Fino al 1910 Estoril era considerata un piccolo centro di pescatori. Il tuo assetto cambiò radicalmente in seguito alla costruzione di una serie di hotel di lusso e di un Casinò, che nel corso del ‘900 la trasformarono nella destinazione preferita da numerose famiglie reali e celebrità internazionali rendendola ad oggi una delle città più costose di tutta la penisola Iberica.

Torniamo al nostro blu Estoril: cos’è?

Il blu a Estoril lo troviamo presente nello stemma della città: uno scudo blu con sole oro al centro. Questi stessi colori furono ripresi successivamente anche nella divisa della squadra di calcio locale: l’Estoril Praia.

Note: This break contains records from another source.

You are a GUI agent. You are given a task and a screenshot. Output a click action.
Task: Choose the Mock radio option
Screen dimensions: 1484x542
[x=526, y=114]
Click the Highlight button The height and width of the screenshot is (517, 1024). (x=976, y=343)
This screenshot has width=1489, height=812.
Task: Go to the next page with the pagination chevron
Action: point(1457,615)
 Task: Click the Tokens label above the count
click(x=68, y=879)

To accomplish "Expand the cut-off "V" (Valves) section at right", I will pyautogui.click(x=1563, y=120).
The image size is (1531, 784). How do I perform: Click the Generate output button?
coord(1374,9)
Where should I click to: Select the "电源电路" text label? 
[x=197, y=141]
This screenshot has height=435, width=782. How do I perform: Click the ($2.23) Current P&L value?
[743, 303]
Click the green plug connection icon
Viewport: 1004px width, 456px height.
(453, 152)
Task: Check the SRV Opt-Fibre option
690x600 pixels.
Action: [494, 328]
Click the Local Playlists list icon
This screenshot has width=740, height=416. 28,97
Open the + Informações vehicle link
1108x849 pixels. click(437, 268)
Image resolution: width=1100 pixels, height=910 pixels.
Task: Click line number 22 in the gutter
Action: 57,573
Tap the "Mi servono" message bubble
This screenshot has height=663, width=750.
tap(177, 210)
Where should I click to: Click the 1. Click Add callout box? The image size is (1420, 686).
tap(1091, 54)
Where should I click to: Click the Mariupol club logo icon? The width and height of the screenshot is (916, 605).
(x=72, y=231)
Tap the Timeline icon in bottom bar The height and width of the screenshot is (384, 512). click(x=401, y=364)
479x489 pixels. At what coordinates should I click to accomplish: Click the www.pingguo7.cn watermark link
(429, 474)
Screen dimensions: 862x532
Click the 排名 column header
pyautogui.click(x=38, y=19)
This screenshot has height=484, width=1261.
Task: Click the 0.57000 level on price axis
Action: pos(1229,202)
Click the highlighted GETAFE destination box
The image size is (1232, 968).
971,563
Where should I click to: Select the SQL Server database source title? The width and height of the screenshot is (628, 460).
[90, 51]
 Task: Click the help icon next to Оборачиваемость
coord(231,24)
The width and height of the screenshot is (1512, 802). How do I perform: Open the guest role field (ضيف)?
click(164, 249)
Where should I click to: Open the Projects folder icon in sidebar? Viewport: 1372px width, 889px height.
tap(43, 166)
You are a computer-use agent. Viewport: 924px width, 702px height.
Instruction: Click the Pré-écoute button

Blu Estoril stemma Portogallo

Ammetto che ho tentato di scoprire l’origine dei colori di questo stemma, ma ahimè non ho trovato risposte soddisfacenti. C’è chi dice che il blu rappresenti il colore dell’Oceano e, per quanto non faccia una piega, credo sia un’interpretazione un po’ affrettata. Per capire l’origine del suo stemma e dei suoi colori bisognerebbe indagare in maniera più approfondita la sua storia e quella delle varie casate che hanno posseduto questi territori.

Torniamo ai tempi moderni.

Anche se questa sfumatura blu era ben nota in Portogallo, è nel 1992 che la sua fama si espande a livello mondiale. In quell’anno infatti, la casa automobilistica tedesca BMW decide di includere nel suo catalogo un nuovo colore metallizzato: l’Estoril Blau. Questa sfumatura ottenne così tanto successo che da quel momento il blu Estoril venne associato alle automobili di questo marchio e per estensione divenne sinonimo di lusso.

BMW estoril

Cos'è il blu Cina?

Tutt’altra storia per il blu Cina (o China), colore molto più antico e curioso. Per scoprirla dobbiamo spostarci dall’altra parte del mondo, nella Cina orientale. Fu proprio in questa zona che il nostro blu fece la sua comparsa verso la fine del 1200 d.C.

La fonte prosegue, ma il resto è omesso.